● **Task instructions**
The task requires restating, word for word, the lines of the entries below from the one containing "The width and height of the screenshot is (707, 484)." through the final one, both included.
=== Section Start ===
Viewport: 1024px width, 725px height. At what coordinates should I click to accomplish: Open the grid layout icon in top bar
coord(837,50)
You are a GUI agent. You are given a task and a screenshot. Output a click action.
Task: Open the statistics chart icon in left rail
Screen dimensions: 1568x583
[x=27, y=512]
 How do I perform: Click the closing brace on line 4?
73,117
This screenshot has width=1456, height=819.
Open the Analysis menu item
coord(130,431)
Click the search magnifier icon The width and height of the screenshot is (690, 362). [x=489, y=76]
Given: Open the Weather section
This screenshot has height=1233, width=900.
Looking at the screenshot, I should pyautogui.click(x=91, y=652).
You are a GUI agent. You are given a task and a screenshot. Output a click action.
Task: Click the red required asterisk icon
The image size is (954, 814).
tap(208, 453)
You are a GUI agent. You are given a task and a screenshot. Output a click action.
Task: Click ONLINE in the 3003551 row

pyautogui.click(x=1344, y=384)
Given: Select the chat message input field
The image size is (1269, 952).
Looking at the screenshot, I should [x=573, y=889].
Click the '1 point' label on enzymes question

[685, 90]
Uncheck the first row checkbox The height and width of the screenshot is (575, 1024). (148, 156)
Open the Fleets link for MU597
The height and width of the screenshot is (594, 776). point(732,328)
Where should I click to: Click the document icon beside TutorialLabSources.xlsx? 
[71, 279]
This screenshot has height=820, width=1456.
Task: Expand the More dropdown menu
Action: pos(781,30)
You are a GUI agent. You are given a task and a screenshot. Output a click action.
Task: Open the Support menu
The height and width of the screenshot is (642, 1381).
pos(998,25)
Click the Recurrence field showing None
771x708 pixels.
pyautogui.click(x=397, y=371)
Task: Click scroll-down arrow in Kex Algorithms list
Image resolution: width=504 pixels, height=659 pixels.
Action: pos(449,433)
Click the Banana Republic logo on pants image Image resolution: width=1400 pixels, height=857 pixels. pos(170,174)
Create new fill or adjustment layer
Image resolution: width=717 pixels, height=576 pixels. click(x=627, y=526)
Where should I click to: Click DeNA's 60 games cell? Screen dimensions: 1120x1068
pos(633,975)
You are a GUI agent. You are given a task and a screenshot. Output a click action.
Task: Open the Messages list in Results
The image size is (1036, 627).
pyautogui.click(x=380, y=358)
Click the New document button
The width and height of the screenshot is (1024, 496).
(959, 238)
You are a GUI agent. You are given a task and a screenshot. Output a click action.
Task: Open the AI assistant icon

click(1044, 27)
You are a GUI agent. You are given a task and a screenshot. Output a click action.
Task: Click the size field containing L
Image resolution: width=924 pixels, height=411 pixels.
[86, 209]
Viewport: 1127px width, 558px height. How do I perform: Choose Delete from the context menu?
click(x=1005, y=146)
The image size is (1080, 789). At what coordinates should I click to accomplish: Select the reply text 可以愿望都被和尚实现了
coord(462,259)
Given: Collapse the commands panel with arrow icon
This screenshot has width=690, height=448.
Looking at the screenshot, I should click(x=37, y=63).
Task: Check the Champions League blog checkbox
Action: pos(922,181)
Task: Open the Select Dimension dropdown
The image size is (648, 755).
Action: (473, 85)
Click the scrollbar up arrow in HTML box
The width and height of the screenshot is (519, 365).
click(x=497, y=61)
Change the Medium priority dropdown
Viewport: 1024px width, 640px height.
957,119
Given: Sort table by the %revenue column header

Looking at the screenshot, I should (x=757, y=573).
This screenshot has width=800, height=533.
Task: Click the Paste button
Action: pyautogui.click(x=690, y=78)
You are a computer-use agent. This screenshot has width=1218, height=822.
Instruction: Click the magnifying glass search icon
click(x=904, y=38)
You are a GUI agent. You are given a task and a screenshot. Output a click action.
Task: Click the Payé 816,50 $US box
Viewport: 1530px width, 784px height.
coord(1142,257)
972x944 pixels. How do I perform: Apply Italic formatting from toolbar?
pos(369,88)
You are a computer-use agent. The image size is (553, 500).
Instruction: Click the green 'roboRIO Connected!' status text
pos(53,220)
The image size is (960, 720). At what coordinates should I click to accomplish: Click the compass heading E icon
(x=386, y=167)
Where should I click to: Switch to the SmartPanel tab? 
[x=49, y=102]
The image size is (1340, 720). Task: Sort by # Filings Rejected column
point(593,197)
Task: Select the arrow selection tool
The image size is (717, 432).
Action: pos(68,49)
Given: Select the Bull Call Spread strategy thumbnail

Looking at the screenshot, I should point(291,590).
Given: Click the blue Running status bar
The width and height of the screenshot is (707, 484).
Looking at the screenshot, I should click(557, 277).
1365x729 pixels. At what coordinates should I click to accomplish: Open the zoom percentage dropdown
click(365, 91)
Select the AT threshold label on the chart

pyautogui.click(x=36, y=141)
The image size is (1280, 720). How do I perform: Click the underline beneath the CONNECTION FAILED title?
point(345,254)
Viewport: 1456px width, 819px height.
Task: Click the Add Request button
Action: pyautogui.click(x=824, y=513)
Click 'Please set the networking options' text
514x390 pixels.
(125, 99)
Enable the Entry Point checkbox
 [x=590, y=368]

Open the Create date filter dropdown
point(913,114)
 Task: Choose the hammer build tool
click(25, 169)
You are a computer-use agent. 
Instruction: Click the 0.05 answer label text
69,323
=== Section End ===
● **Final answer**
The width and height of the screenshot is (707, 484).
Looking at the screenshot, I should click(557, 277).
1365x729 pixels. At what coordinates should I click to accomplish: Open the zoom percentage dropdown
click(365, 91)
Select the AT threshold label on the chart

pyautogui.click(x=36, y=141)
The image size is (1280, 720). How do I perform: Click the underline beneath the CONNECTION FAILED title?
point(345,254)
Viewport: 1456px width, 819px height.
Task: Click the Add Request button
Action: pyautogui.click(x=824, y=513)
Click 'Please set the networking options' text
514x390 pixels.
(125, 99)
Enable the Entry Point checkbox
 [x=590, y=368]

Open the Create date filter dropdown
point(913,114)
 Task: Choose the hammer build tool
click(25, 169)
You are a computer-use agent. 
Instruction: Click the 0.05 answer label text
69,323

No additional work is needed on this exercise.